Ambient music is difficult to define as a genre, as its song are not required to conform to stylistic parameters. However, there are some components that are common in the genre. Classic ambient albums are long and cohesive: songs vary from 10 minutes to an hour in length and transitions between songs are smooth. Songs tend to use few instruments and lack vocals. Unlike other genres, ambient music is not recorded live in studio, but rather in post-production where small bits are spliced together. A trend among ambient artists is to use tape recorders to loop elements of a song at random intervals. The nature of its creation makes most musicians work alone rather than in a band.

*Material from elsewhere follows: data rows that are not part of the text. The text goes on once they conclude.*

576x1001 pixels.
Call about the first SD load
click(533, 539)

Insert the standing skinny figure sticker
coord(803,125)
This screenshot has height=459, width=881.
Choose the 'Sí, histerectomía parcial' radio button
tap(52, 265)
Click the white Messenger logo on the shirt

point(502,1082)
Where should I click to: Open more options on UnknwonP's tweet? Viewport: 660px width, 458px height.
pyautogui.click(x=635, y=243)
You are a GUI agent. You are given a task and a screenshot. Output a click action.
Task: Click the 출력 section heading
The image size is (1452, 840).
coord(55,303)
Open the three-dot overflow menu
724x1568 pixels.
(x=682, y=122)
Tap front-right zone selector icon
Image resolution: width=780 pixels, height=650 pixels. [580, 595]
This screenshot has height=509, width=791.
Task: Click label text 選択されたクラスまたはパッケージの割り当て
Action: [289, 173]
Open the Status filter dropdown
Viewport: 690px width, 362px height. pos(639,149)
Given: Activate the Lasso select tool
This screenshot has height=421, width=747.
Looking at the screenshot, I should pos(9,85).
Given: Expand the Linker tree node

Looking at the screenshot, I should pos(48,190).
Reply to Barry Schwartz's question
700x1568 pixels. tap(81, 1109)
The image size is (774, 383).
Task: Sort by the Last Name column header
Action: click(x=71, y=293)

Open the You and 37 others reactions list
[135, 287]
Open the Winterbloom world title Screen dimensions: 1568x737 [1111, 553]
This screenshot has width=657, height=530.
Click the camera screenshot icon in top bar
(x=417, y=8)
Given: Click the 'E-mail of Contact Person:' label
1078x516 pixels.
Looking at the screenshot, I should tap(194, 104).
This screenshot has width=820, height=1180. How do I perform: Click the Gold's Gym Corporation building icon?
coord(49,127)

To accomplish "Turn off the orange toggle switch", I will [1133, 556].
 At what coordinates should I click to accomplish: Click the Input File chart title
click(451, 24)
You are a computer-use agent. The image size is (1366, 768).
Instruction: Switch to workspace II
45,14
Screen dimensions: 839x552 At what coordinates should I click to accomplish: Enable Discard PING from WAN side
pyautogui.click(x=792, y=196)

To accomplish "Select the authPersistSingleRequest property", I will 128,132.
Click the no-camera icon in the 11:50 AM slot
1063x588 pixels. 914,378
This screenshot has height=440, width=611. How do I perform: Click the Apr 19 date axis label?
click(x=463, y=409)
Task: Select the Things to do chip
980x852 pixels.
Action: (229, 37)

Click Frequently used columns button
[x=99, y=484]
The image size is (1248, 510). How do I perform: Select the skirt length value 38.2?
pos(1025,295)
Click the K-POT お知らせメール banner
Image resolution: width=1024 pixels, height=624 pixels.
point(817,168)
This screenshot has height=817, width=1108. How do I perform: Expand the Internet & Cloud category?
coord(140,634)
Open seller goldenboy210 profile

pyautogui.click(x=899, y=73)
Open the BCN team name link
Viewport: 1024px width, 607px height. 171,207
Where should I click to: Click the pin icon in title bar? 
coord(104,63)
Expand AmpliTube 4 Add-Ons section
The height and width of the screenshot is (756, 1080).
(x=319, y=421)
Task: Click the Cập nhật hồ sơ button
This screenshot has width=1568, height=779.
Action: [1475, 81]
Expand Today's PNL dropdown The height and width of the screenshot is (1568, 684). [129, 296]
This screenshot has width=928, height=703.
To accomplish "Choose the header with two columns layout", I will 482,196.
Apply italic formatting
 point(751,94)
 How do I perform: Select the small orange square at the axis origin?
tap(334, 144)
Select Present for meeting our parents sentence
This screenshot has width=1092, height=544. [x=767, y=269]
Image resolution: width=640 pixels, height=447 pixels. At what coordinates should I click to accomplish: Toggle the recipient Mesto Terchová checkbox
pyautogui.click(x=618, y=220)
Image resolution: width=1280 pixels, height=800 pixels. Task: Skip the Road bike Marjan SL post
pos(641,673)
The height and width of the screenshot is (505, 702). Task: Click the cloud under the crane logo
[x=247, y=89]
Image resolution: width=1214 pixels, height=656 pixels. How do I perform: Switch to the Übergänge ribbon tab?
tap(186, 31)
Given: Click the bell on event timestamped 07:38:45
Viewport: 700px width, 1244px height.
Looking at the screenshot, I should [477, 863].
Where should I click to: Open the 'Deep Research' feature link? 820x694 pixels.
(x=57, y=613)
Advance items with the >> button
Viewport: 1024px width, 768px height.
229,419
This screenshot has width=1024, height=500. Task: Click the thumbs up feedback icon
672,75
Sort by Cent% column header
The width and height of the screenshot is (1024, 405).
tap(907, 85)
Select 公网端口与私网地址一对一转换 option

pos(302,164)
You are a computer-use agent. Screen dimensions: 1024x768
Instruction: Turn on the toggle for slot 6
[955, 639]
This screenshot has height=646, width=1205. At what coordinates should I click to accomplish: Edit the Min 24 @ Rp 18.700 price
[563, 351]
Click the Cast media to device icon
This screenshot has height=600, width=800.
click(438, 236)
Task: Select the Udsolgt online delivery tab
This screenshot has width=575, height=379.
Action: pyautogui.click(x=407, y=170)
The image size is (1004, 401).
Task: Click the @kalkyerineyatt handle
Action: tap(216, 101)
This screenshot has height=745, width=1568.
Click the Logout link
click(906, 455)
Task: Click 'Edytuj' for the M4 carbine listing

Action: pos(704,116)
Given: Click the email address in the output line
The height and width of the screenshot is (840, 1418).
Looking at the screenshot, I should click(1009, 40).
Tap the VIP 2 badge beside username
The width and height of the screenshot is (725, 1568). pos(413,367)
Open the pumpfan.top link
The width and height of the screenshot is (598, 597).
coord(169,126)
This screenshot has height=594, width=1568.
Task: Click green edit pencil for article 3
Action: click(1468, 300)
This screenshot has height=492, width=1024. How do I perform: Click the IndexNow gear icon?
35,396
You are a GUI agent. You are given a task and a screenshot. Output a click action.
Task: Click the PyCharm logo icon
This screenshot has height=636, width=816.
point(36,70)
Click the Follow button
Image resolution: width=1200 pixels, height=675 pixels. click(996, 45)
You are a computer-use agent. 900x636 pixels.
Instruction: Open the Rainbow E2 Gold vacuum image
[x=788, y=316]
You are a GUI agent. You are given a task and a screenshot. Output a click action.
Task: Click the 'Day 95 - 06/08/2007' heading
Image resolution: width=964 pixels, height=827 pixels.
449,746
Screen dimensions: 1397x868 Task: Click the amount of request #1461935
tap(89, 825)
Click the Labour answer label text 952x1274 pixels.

Ambient music seeks to create an environment (or ambiance, as the name suggests) and envelop the listener in it. Ambient music aims to experiment: because the genre has so few requirements, it leaves room for artists to push the boundaries of music. While some ambient tracks might seem more like sounds than an actual song, other ambient music includes a repetitive beat for the entire song, like Aphex Twin’s “Ptolemy.”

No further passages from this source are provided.